Input:
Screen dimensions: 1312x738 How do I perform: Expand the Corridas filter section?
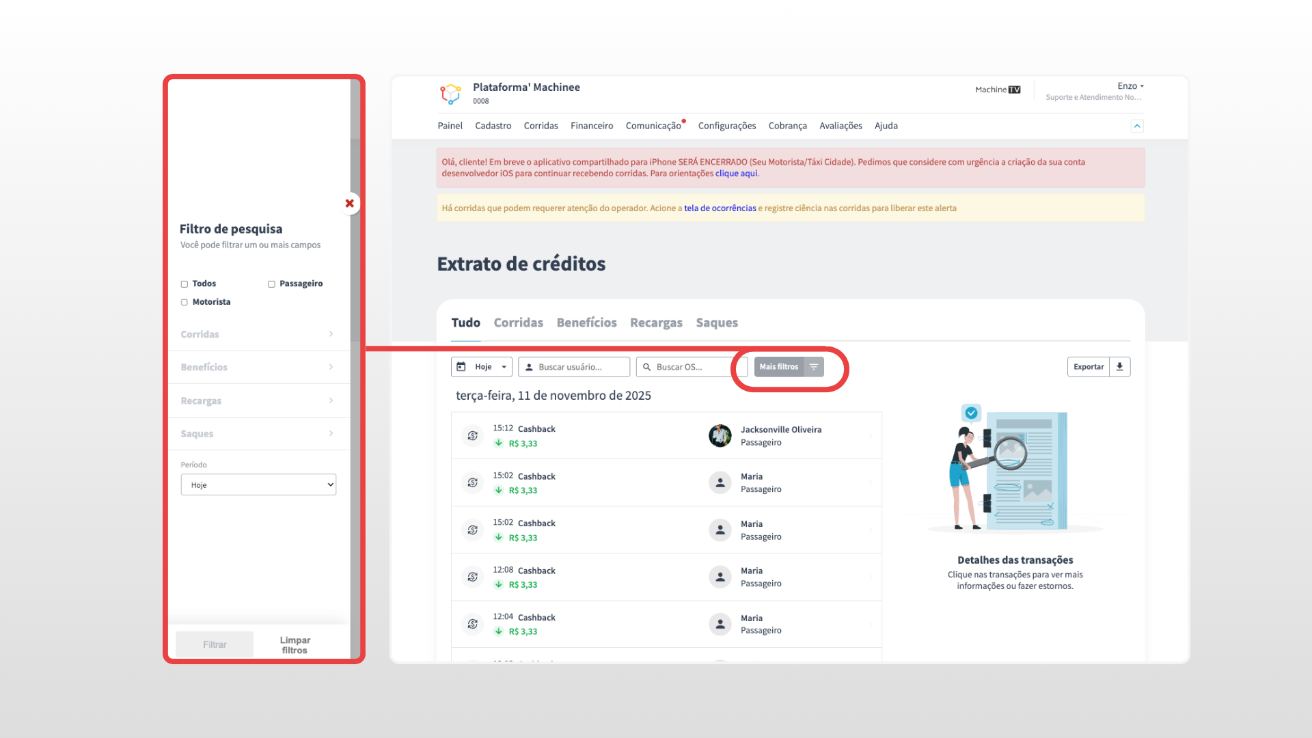(x=258, y=334)
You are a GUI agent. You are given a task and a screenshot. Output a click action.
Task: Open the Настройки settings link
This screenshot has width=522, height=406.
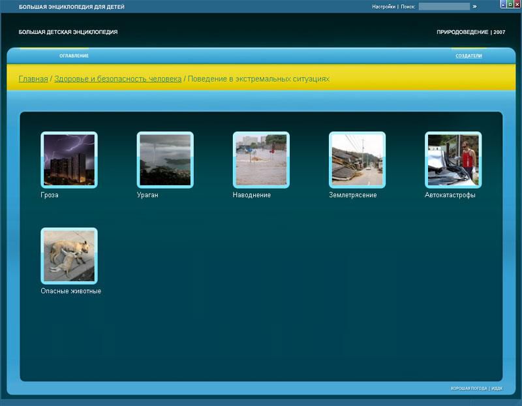coord(384,7)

Work required: Which lines of the records above contain the string "screenshot", counting only matches with the same capitalization? Pull out each such line in full.

Result of this exercise:
You are a GUI agent. You are given a task and a screenshot. Output a click action.
This screenshot has width=522, height=406.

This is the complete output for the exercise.